Trets, 13 avril
2005.
Essai de clarification du débat
sur le TCE
Amicales mises au point
Ce qui se passe autour de mes petites idées de petit citoyen de rien
du tout a pour moi quelque chose d’irréel, chacun le comprendra s’il se met à
ma place.
Tout d’abord, ce ne sont pas "mes" idées, je n’ai rien inventé :
j’ai simplement lu les autres, ingénument, pratiquement de tous les côtés
je crois, et puis j’ai distillé ça à ma manière, pour en extraire ce qui me
paraît important. Cette démarche n’est pas extraordinaire.
Le fait qu’Internet soit une chambre d’écho potentiellement immense
n’est aujourd’hui plus théorique pour moi et, en fait de débat, je suis servi.
Malgré cette subite et exagérée notoriété, je reste un humain de base,
complètement seul, faillible et fragile, soyez gentil de vous en souvenir quand
vous portez vos coups.
Je reçois des centaines de mails par jour, très denses, très forts, des
vrais messages. Il faut se rendre compte. C’est au-delà de ce que peut traiter
rapidement un humain seul, même prof ;o), même en vacances ;o).
Ce matin encore, j’ai reçu une vraie perle de message, de la part d’un
contradicteur pas du tout d’accord avec moi, mais raffiné, tout en nuances,
argumentant précisément point par point en restant chaque fois sur le sujet,
et bien sûr sans aucune agressivité. Nous en sommes à trois messages ainsi
échangés. C’est formidable, ce gars-là me tire à lui, j’ai envie de me rapprocher
de lui.
Je sens bien, là, sur des messages comme celui-là, que les partisans
du TCE sont très proches, à deux doigts seulement, des opposants au TCE. Nous
avons exactement le même rêve, ça devrait nous rapprocher beaucoup. Moi, ça me
donne beaucoup d’espoir.
Et puis hier soir, j’ai reçu dans un autre message une bordée
d’injures : je suis un falsificateur parce que je n’ai pas dit que
j’enseigne dans un lycée et que je savais que tout le monde allait croire que
j’étais prof de fac, je suis un manipulateur et je me sers de mon statut
privilégié pour induire en erreur les esprits faibles, je me trompe sur tout, je
suis irresponsable, etc.

Données brutes:
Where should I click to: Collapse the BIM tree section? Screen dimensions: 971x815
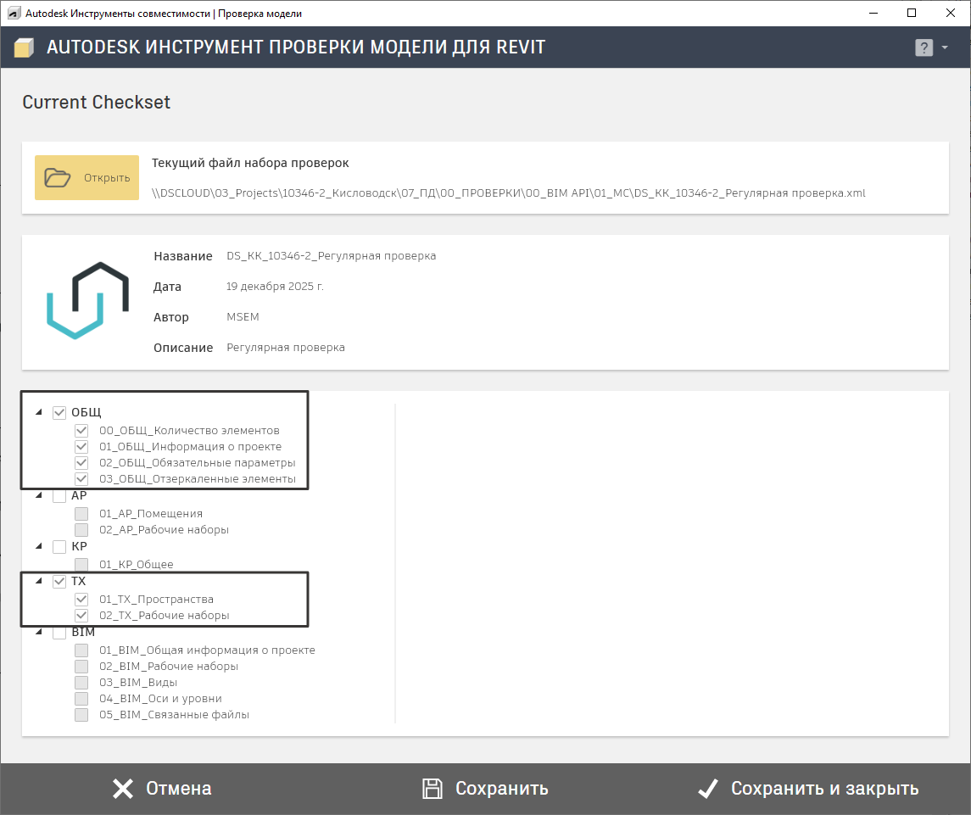38,633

Consignes de travail:
[a] Pour chacune des affirmations suivantes, indiquez par oui ou par non si elle concorde avec l'extrait sur le débat autour du TCE, en citant à l'identique les mots qui tranchent : (i) les idées exposées sont présentées comme une invention personnelle ; (ii) le contradicteur dont le message est arrivé ce matin s'est montré agressif ; (iii) des centaines de mails arrivent chaque jour.
[b] Rédigez la suite de l'extrait sur le débat autour du TCE en repartant après sa dernière phrase.
Ce matériel est sans rapport avec l'extrait sur le débat autour du TCE.

Réponses par tâche:
[a]
(i) Non : « je n’ai rien inventé »
(ii) Non : « sans aucune agressivité »
(iii) Oui : « Je reçois des centaines de mails par jour »

[b]
Heureusement, j’en reçois peu, mais j’ai cru comprendre que sur les
forums et les blogs, ça canarde dans tous les coins sur le père Chouard.
Alors bien sûr ce sont deux extrêmes d’un spectre infini de
comportements possibles, mais j’insiste sur le fait que ce débat important ne
peut faire progresser tout le monde vers une meilleure perception de la réalité
qu’avec un infini respect de l’autre. Il faut absolument se forger la certitude
intime que l’autre est de bonne foi, qu’il croit ce qu’il dit, qu’il a
peut-être raison, sinon c’est perdu, on va s’empailler et c’est la guerre.
Pour moi, un étranger, c’est un ami que je ne connais pas. C’est un a
priori important qui aide à échanger.
Quand on parle à la cantonade, on peut prendre un ton d’interpellation
comme je le fais, mais quand on est dans la relation interpersonnelle, s’il
vous plaît, respectons-nous profondément.
Alors le document, que je commence ce matin parce que je dors de moins
en moins, voudrait éclaircir certains malentendus évidents qui entraînent un
dialogue de sourds. Je vais, cette fois, faire peu référence aux articles du
TCE, prenant pour acquis que je parle ici à des gens qui ont maintenant une
connaissance du texte qui le permet. Ça rendra mes phrases plus brèves, mes
raisonnements plus clairs (j’espère).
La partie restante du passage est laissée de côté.